The 126 institutions originally represented $2.75 billion in investments in U.S. depository institutions, ranging from investments as small as $430,000 to as large as $267 million.  When you combine the dividends that have been paid to the U.S. Treasury by these institutions, the Treasury has received a gross profit of approximately $110 million.  The fact that Treasury has recovered, in the aggregate, a profit on these investments is fairly remarkable, considering that 27 of the auctioned institutions had each missed four or more quarterly dividend payments.
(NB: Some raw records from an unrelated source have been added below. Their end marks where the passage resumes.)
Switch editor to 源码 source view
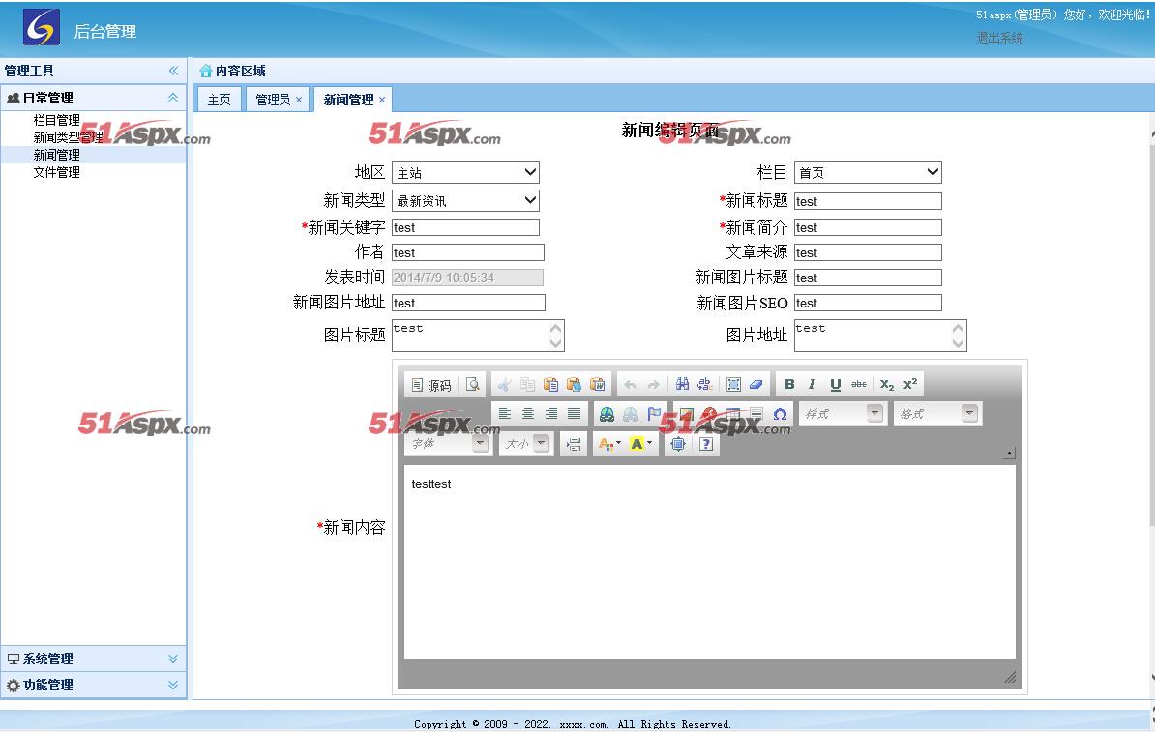coord(430,385)
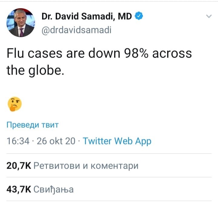
Task: Click the words 'the globe.' in tweet
Action: [x=35, y=71]
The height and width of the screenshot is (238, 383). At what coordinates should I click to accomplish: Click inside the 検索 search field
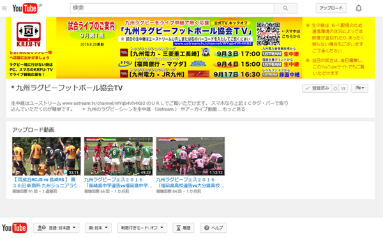(x=172, y=8)
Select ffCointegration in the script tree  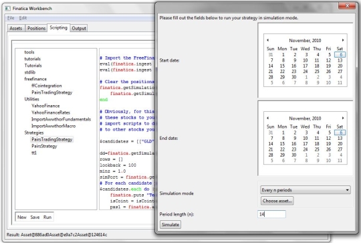[x=47, y=86]
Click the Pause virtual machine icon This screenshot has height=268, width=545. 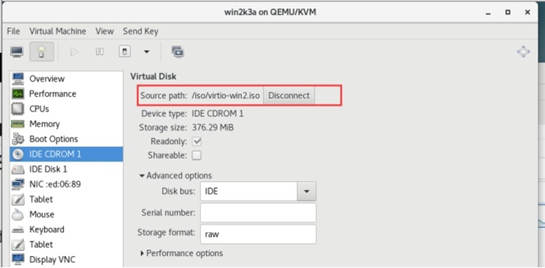[x=100, y=52]
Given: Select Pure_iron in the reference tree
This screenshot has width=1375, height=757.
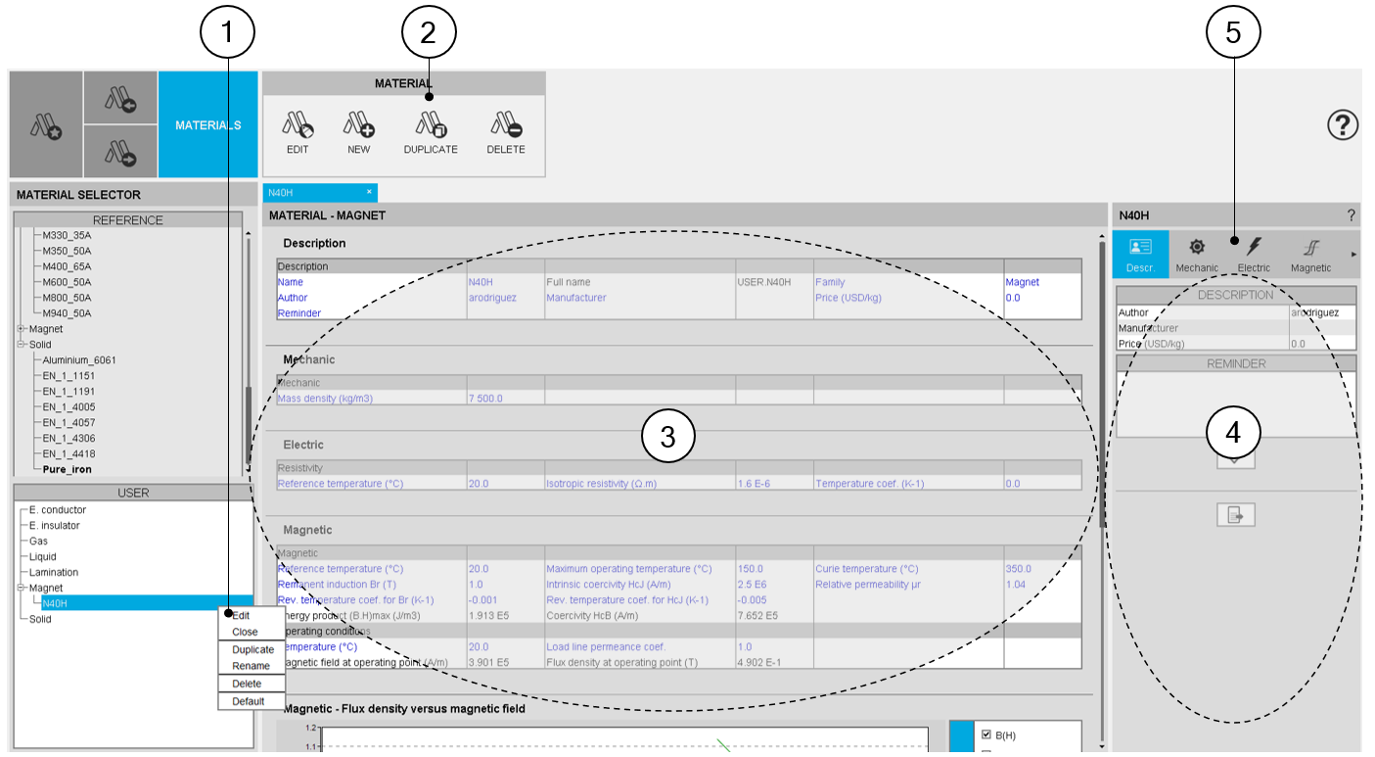Looking at the screenshot, I should (68, 470).
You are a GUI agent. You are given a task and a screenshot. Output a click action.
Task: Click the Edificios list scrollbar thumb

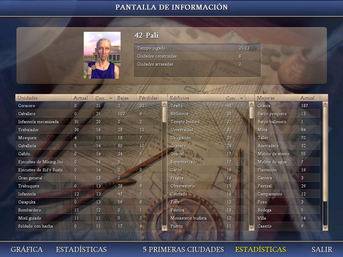click(252, 113)
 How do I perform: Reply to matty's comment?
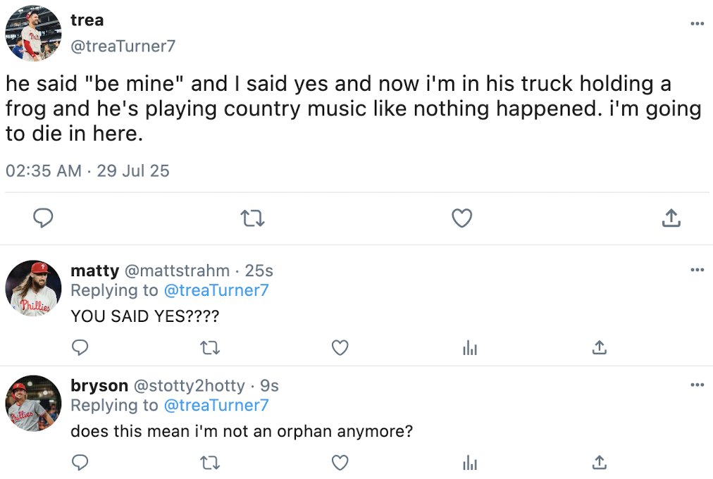80,347

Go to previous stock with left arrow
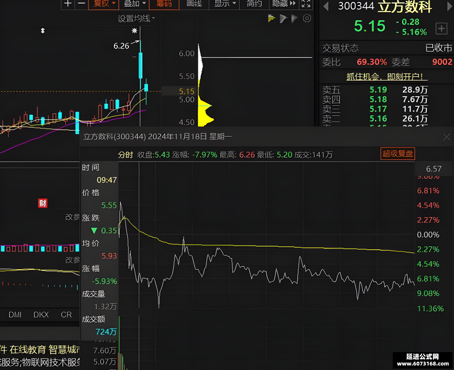click(x=326, y=7)
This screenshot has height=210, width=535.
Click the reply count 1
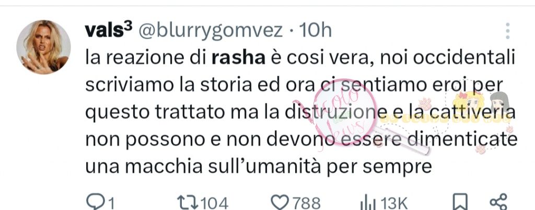(111, 204)
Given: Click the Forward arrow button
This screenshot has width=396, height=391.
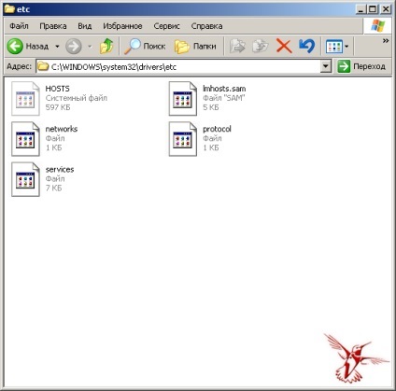Looking at the screenshot, I should tap(74, 47).
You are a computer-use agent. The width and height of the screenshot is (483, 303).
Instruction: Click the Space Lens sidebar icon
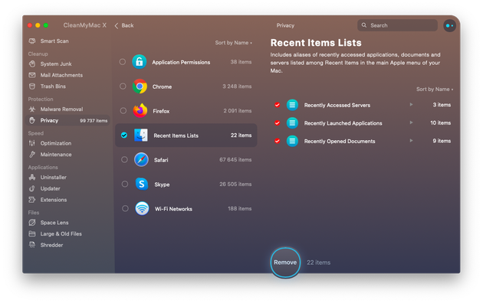point(32,223)
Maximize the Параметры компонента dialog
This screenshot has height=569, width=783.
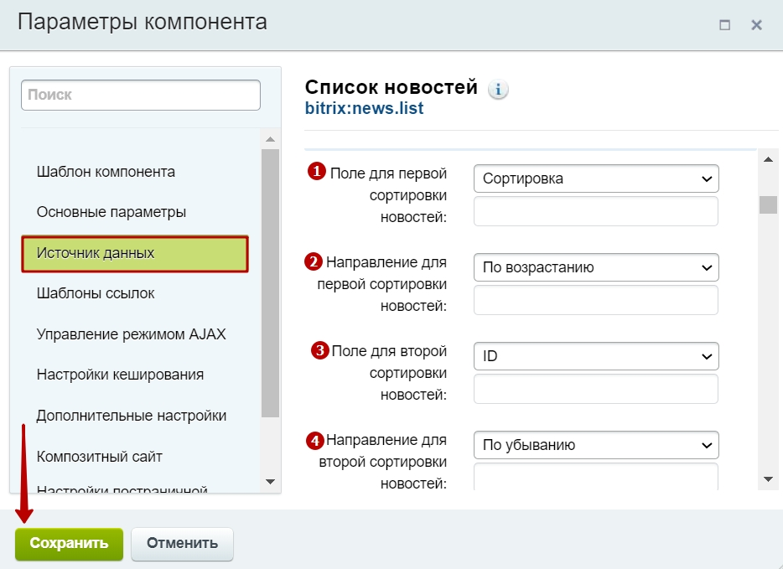[x=724, y=25]
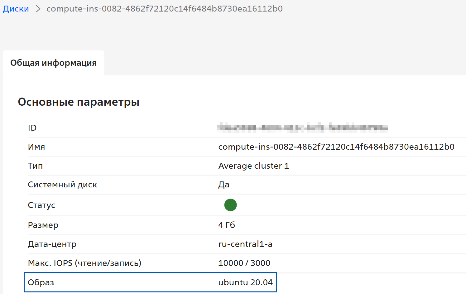
Task: Click the Системный диск row label
Action: coord(62,185)
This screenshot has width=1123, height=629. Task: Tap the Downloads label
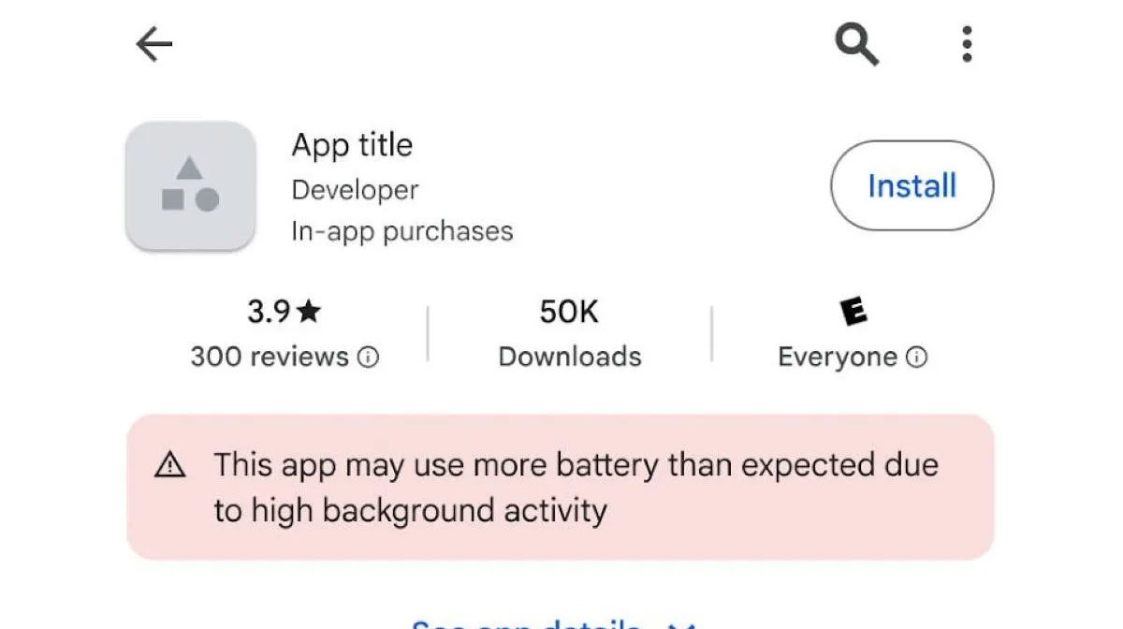point(570,357)
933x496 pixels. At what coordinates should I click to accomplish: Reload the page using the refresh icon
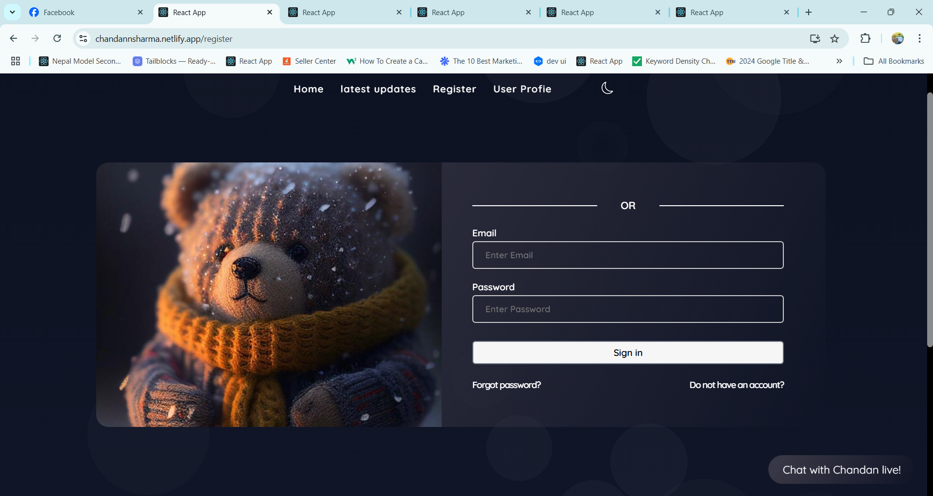(57, 38)
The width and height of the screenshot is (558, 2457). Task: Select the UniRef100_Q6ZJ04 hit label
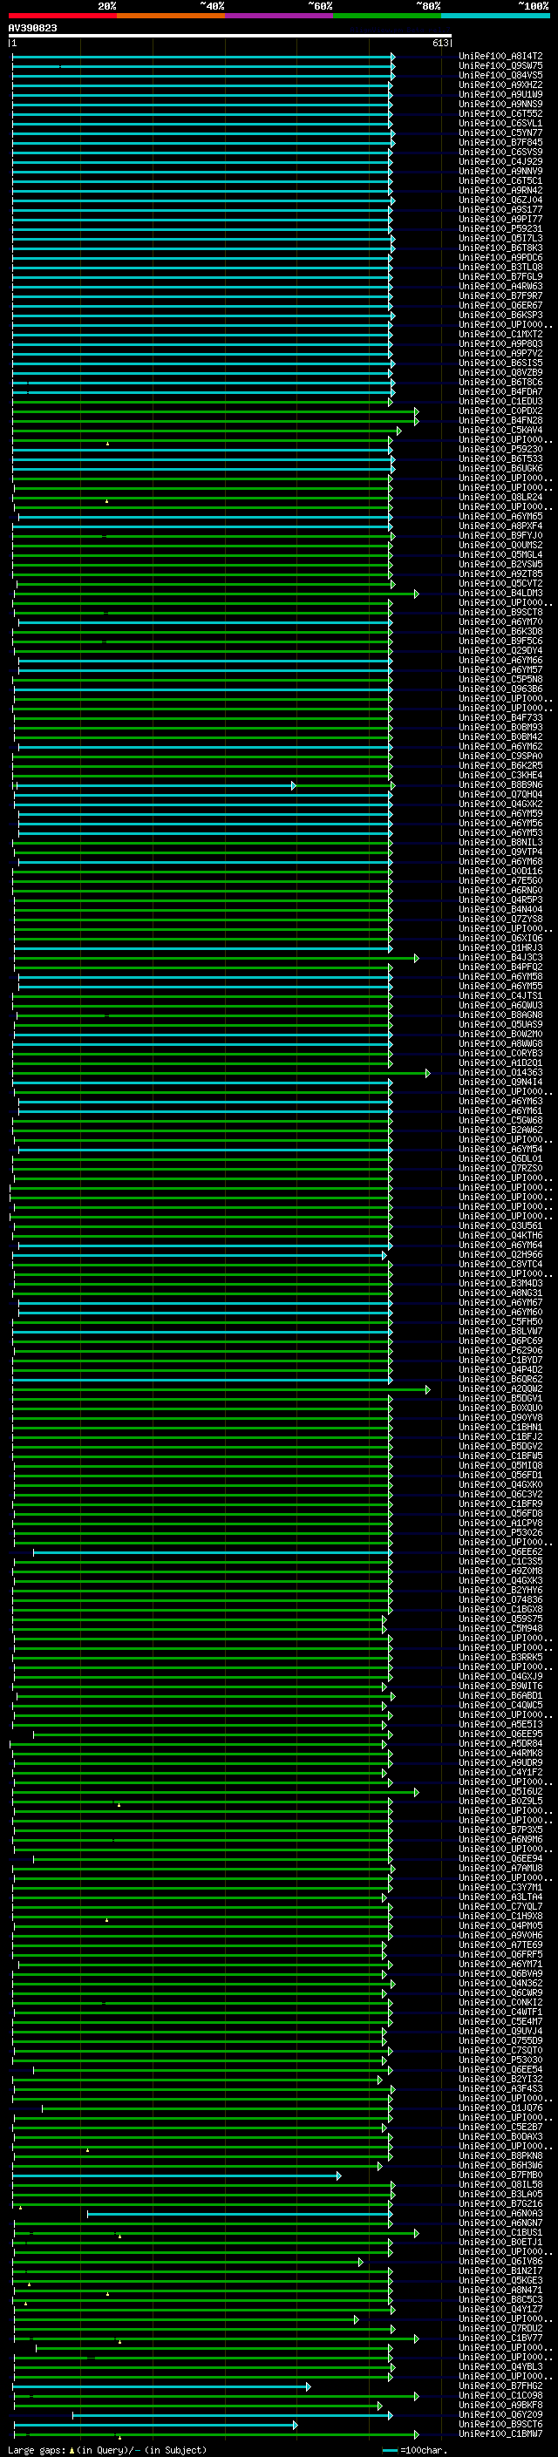500,200
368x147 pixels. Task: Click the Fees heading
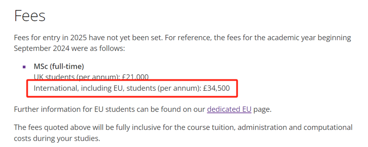tap(30, 16)
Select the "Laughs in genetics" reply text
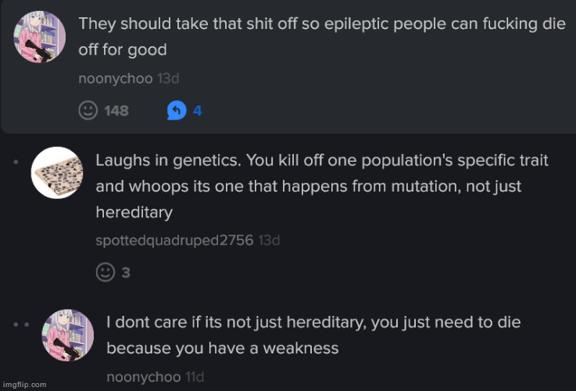This screenshot has width=576, height=391. pyautogui.click(x=321, y=186)
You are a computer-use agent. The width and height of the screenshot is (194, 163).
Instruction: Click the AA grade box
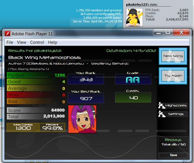133,79
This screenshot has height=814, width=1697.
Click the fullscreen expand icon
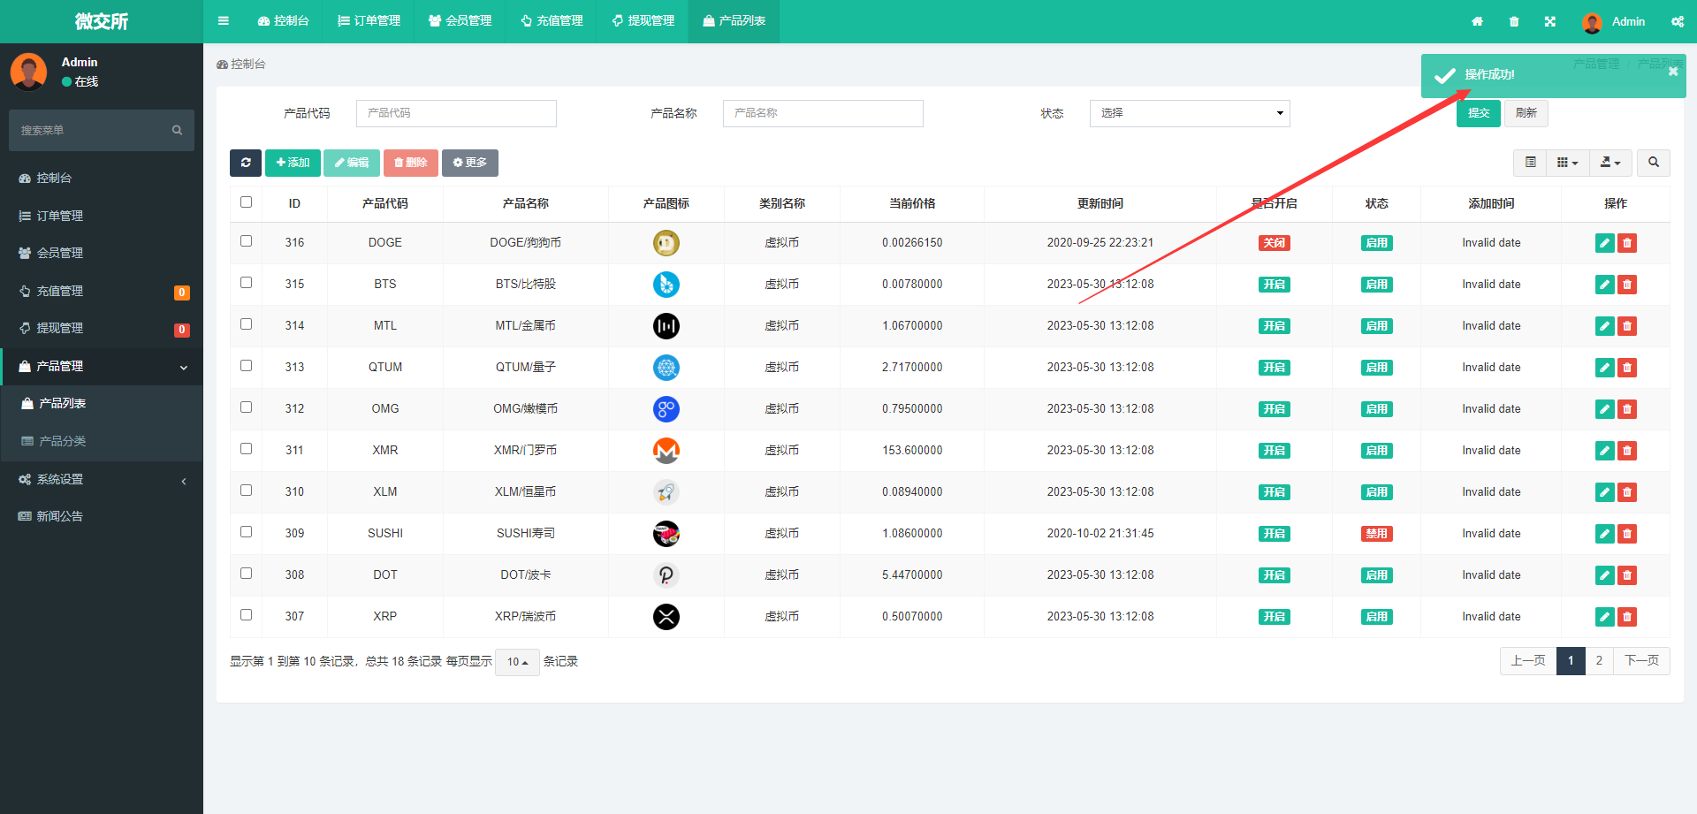[x=1550, y=21]
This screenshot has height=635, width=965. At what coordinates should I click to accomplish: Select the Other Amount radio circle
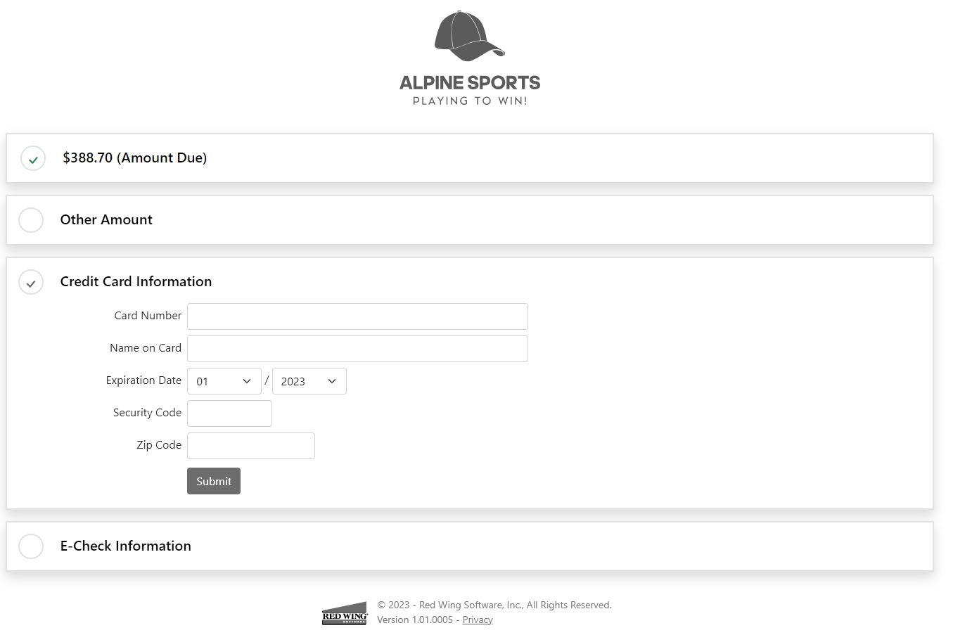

As shown in the chart below (click on the chart for a larger version), the volatility of the discounts has increased significantly in the later auction rounds.

TARP Discounts

One item to keep in mind when looking at auctions results is the amount, if any, of outstanding unpaid dividends or interest.  While the intitial TARP CPP auctions included institutions that were current in their payment of dividends/interest (and purchasers were obligated to pay Treasury 100% of any accrued but unpaid dividends/interest at the time of purchase), subsequent auctions have included 27 institutions in which the institution has missed at least four quarterly dividend or interest payments.  In these instances, Treasury has not required the purchaser to pay to Treasury any amount for these unpaid dividends and interest payments, and purchasers will be entitled to retain any payments subsequently made.  Accordingly, in measuring the discount on these auctions, it is important to factor the unpaid dividends into the equation, either by adding the unpaid dividends/interest to the denominator (reflecting additional amounts owed to the holder) or subtracting the unpaid dividends from the numerator (assuming repayment in full of any unpaid dividends/interest).  Although Treasury has frequently insisted on 100% payment of unpaid dividends in the restructuring context, we believe adding the amount of unpaid dividends to the numerator more appropriately measures the potential returns to purchasers.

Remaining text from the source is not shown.